The authors introduce two new submodular optimization problems and
investigate approximation algorithms for them. The problems are
natural generalizations of many previous problems: there is a covering
problem ($min\\{ f(X) : g(X) \ge c\\}$) and a packing or knapsack problem
($max\\{ g(X) : f(X) \le b\\}$), where both f and g are submodular. These
generalize well-known previously studied versions of the problems
usually assume that f is modular. They show that there is an intimate
relationship between the two problems: any polynomial-time
bi-criterion algorithm for one problem implies one for the other
problem (with similar approximation factors) using a simple reduction.

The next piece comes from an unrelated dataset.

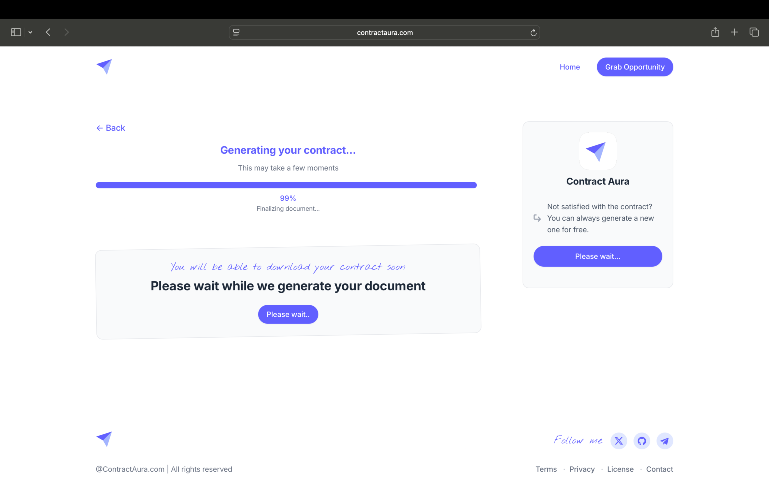Open the GitHub social link
This screenshot has height=500, width=769.
pyautogui.click(x=641, y=441)
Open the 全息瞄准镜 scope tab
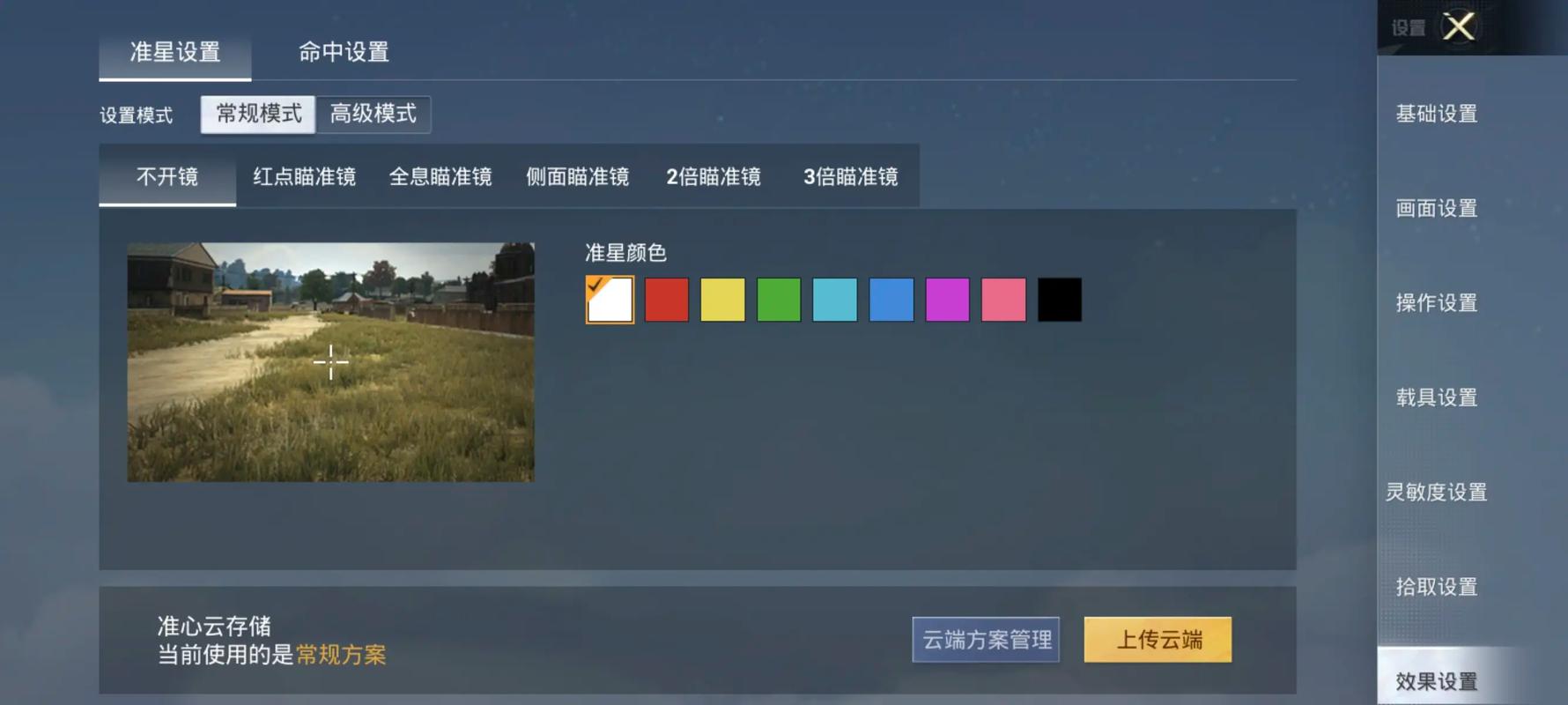Viewport: 1568px width, 705px height. click(440, 177)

They then present a general iterative framework for solving the two
problems by replacing either f or g by tight upper or lower bounds
(often modular) at each iteration. These tend to reduce the problem
at each iteration to a simpler subproblem for which there are existing
algorithms with approximation guarantees. In many cases, they are able
to translate these into approximation guarantees for the more general
problem. Their approximation bounds are curvature-dependent and
highlight the importance of this quantity on the difficulty of the
problem. The authors also present a hardness result that matches their
best approximation guarantees up to log factors, show that a number of
existing approximation algorithms (e.g. greedy ones) for the simpler
problem variants can be recovered from their framework by using
specific modular bounds, and show experimentally that the simpler
algorithm variants may perform as well as the ones with better
approximation guarantees in practice.